Join the leading community of building science experts

Become a GBA Prime member and get instant access to the latest developments in green building, research, and reports from the field.

Replies

  1. Expert Member
    MALCOLM TAYLOR | | #1

    Crystallizing admixtures are a very effective way to keep foundation walls dry. Find out from your concrete batch plant which ones they use. Around here it is usually Xypex. It's worth remembering that the weak points still remain: That is the slab/footing intersection and all penetrations, including where the concrete ties were. I'd still use some sort of exterior damp-proofing as good insurance.

  2. user-271879 | | #2

    Thanks Malcolm. I forgot to mention that I am planning to include a PVC waterstop to bridge the gap between the footing and the wall. They are a pain for the concrete guys to set in the footing, but do a great job sealing this cold joint.

  3. Expert Member
    MALCOLM TAYLOR | | #3

    Timothy, Several weeks ago I poured a large foundation with three Diyers.

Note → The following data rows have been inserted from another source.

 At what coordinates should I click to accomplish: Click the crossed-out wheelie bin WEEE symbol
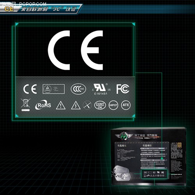25,105
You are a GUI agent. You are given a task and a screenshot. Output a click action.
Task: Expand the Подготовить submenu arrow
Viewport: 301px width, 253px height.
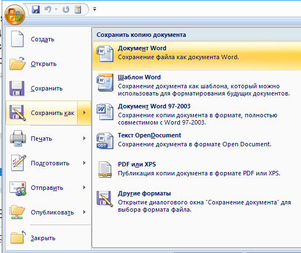[x=84, y=163]

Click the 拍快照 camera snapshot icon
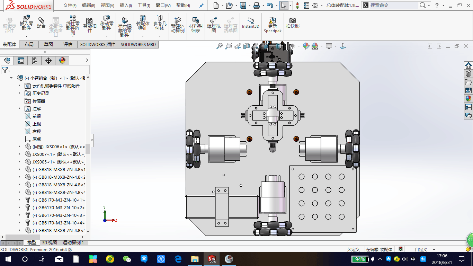coord(293,23)
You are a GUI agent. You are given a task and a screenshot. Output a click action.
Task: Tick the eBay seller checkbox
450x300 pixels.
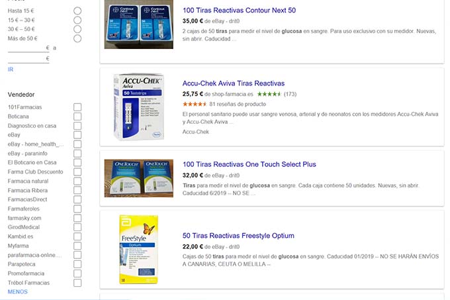(77, 135)
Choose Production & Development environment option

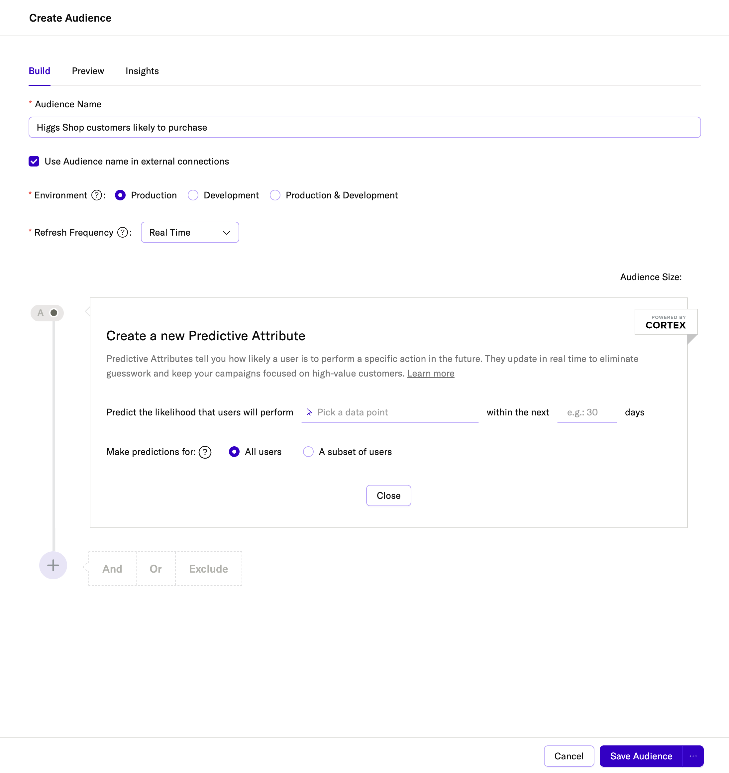[x=275, y=195]
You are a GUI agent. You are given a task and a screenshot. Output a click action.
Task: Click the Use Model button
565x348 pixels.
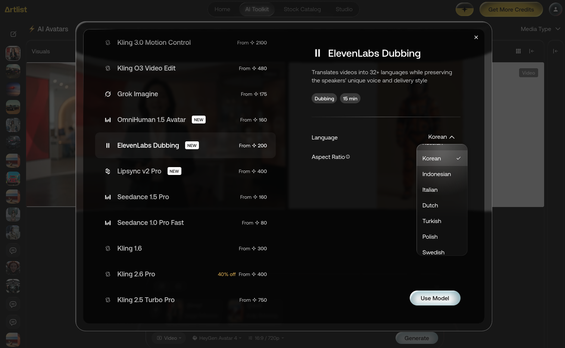click(435, 298)
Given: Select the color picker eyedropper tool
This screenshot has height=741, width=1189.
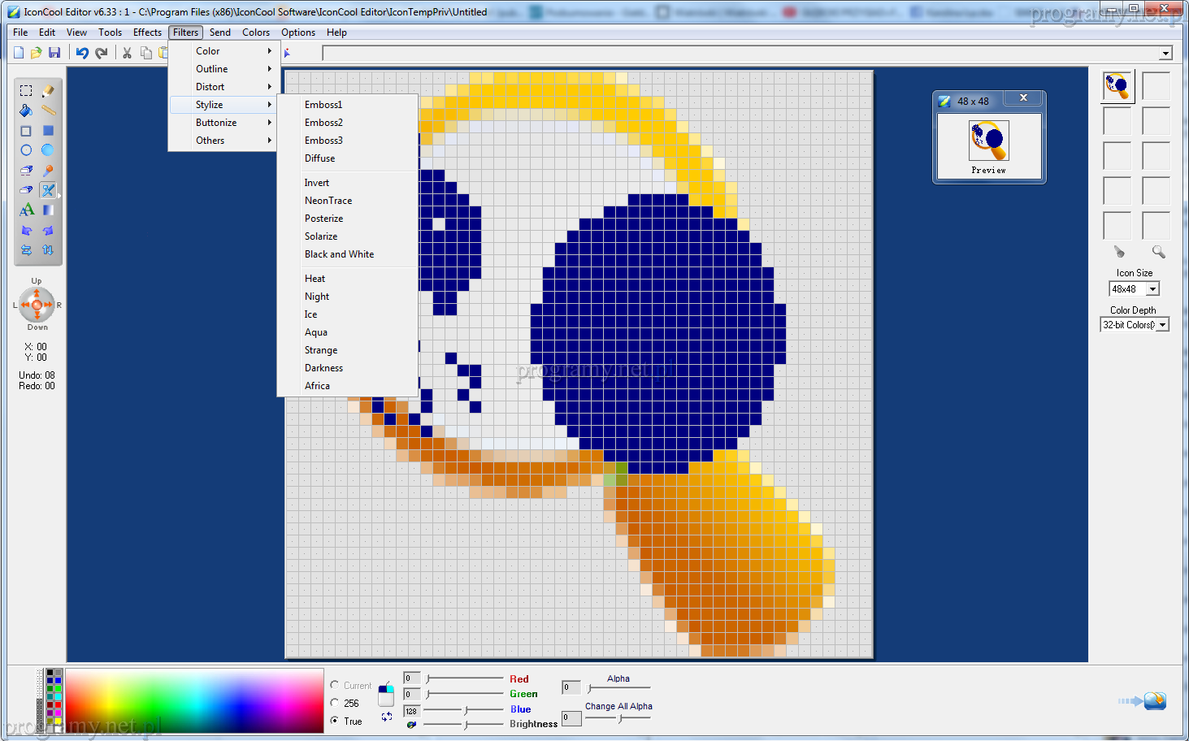Looking at the screenshot, I should 48,171.
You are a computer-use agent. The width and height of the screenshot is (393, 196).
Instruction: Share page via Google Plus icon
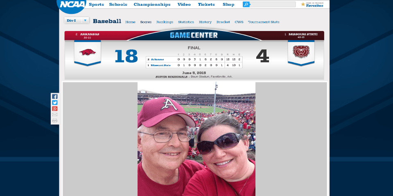54,109
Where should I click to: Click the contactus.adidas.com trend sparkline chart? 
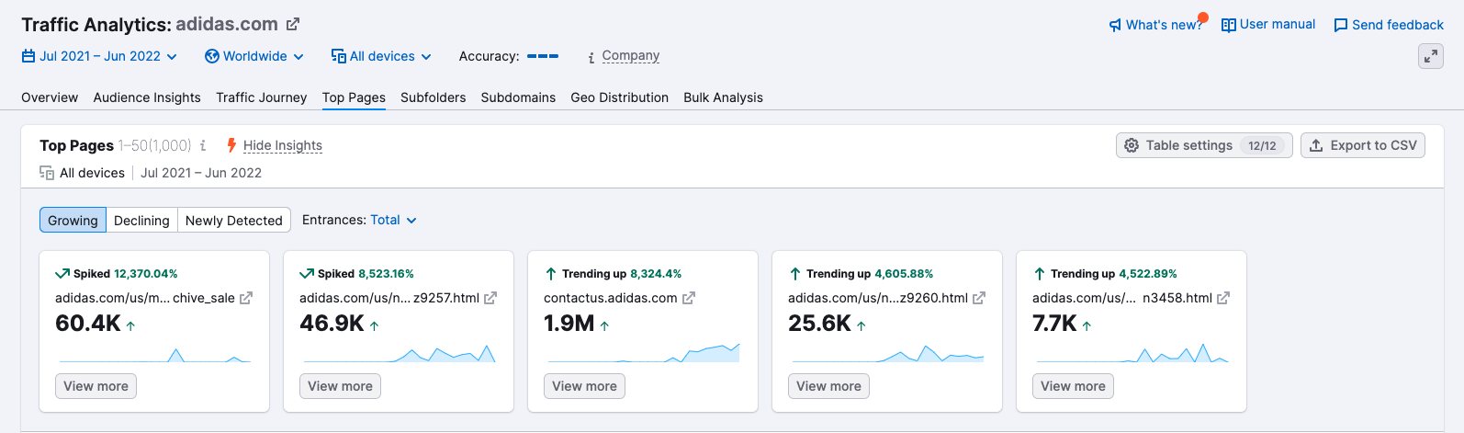click(x=642, y=353)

One truck had too stiff a mix, but the guy filling the forms didn't know enough to complain, and his friend using the vibrator was so afraid of getting caught up on the rebar he didn't do a very good job. The result was some honeycombing and voids. We sealed the walls with a crystallizing slurry and they are bone dry, even in the heavy rains we have had. Over the years Xypex has saved me a lot of grief.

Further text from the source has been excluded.